Джон слушает её с недоверием, удивленно качая головой.
— Нет, сам случай амнистии Хартмана исключителен, но я даже не думал, что ты умудрилась этому поспособствовать, — Джо растерянно ерошит волосы, — и что, объяснили как тебе это удалось?
— Будет Триумвират что-то объяснять мне, — Агата махнула рукой. — Хотя может, они и хотят — зачем-то же меня мистер Пейтон вызвал.
— Зайдешь ко мне, расскажешь? — спрашивает Джон, когда приходит время расходиться.
— А ты не на смене сегодня?
— В ночь пойду, — Джон пожимает плечами, — бумаг накопилось, надо оформить.
— Тогда зайду.
Джон тепло улыбается и наконец оставляет Агату одну. Она бы не отказалась от компании по пути к кабинету Артура. Впрочем, в ДСС всегда такая суета, что толком проникнуться тревогой Агата не успевает. Сильви — секретарша Артура, радостно улыбается Агате, когда она входит в приемную.
— Заходи, дорогая, я позову мистера Пейтона, — девушка вскакивает на ноги.
— Может, мне тут подождать? — неловко улыбается Агата.
— Мистер Пейтон сказал, чтоб ты дождалась его в кабинете, — качает головой Сильви и упархивает в сторону допросных.
Ну, раз мистер Пейтон сказал…
Агата прошмыгивает в пустой кабинет в едва приоткрытую дверь, сама себе напомнив шаловливую мышь. Светочи под потолком тут же загораются, не приходится стоять в темноте. Кабинет у мистера Пейтона довольно большой, здесь есть не только письменный стол (на котором царит такой порядок, что Агате становится стыдно при воспоминании о том завале, что ждет её в их с Рит кабинетике) и кушетка для пострадавших, нет, здесь есть несколько кресел, полка с книгами — Джон даже рассказывал, что никак не осмелится взглянуть на корешки книг и заговорить с мистером Пейтоном о них. Агата хотела было сесть на кушетку — с неё лучше видно дверь в коридор, но едва не садится на раскрытый кожаный футляр.
В подобных футлярах обычно переносят музыкальные инструменты, Агата даже видела такой у отца когда-то — с дедовской скрипкой. Впрочем, в этом футляре на синем бархате лежит не скрипка, а рапира. Изящная, тонкая, вороненой стали, с красивой резной рукоятью.

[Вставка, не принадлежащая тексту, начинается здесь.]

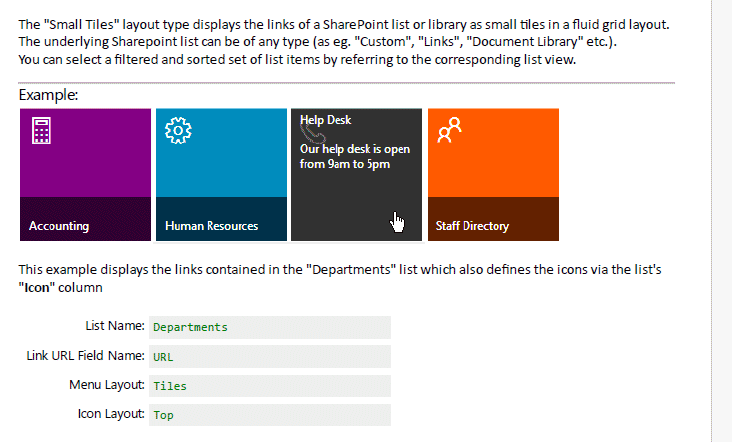
Task: Click the "Example:" heading
Action: [x=48, y=95]
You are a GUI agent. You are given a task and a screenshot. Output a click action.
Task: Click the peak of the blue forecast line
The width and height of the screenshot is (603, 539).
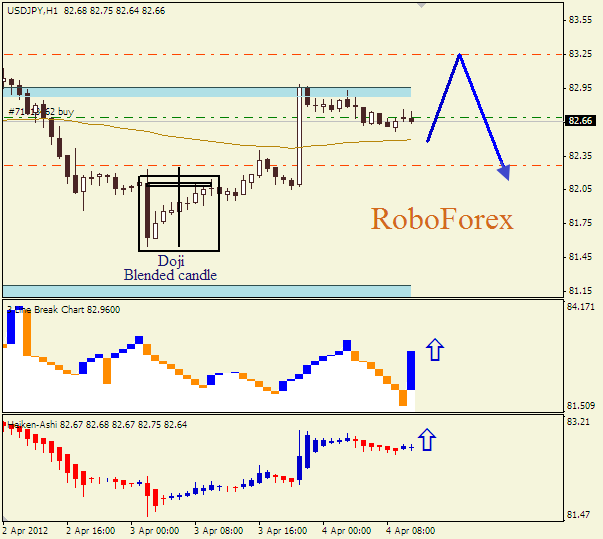459,55
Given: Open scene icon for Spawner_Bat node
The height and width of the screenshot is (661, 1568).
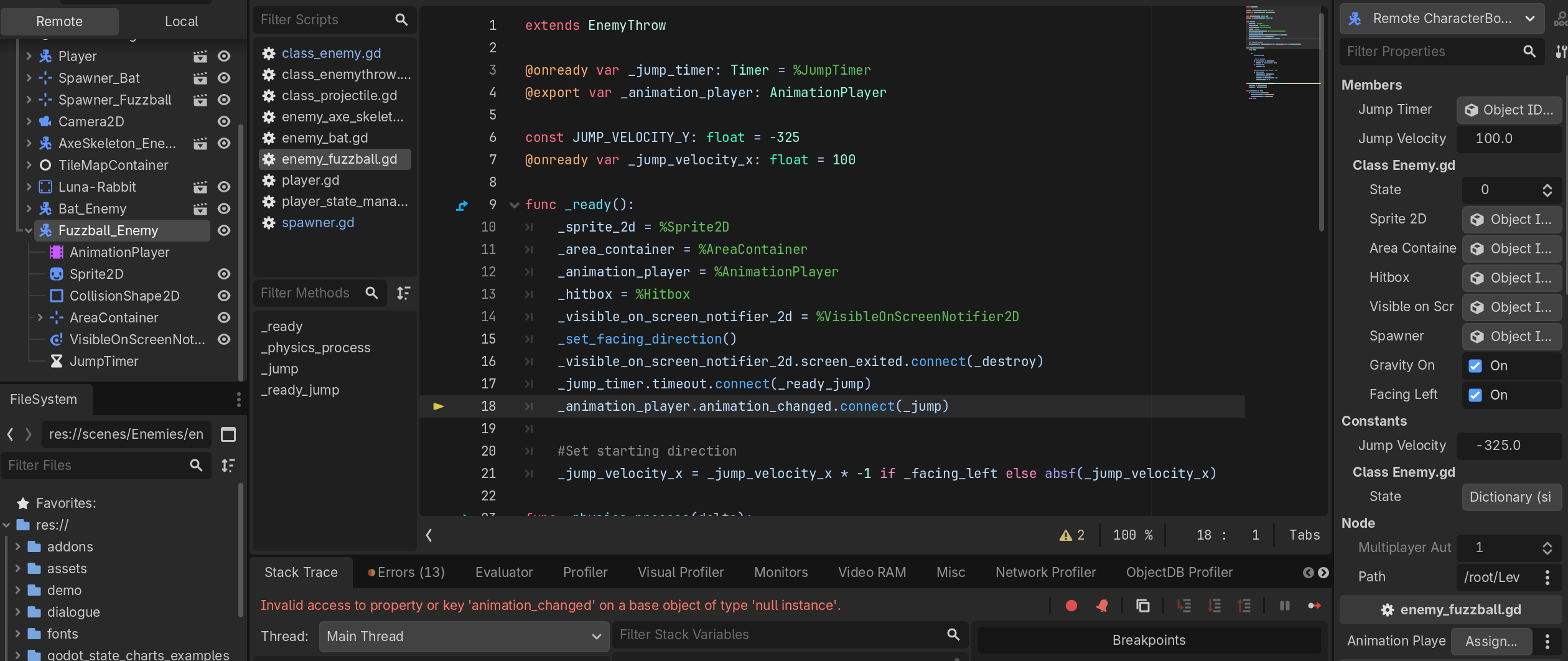Looking at the screenshot, I should point(200,78).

Агата никогда не брала в руки шпаги или рапиры, хотя когда-то просила отца отдать её на фехтование, но он счел, что это слишком не женственное занятие. Но сейчас она восхищенно приседает на пол, уставившись на такое красивое и такое опасное в своей остроте оружие. На лезвии нет никакой гравировки, его красота — в его опасном сиянии. Пальцы сами тянутся к рукояти, но Агата не дает себе воли — так и трогает воздух в паре сантиметров от резной кости.
— Не трогайте, мисс Виндроуз, — раздается голос Артура, он входит не из коридора — из открытой двери с внешней стороны здания. Входит, и за его спиной еще видна белая дымка от только что рассеянных крыльев.
— Я не трогала, сэр, — без толики обиды замечает Агата, — простите мое любопытство.
— Отнюдь, — Артур подходит, берет с кушетки футляр, перекладывает его на стол, — я хотел увидеть вашу реакцию на эту вещицу, но трогать её вам еще рано.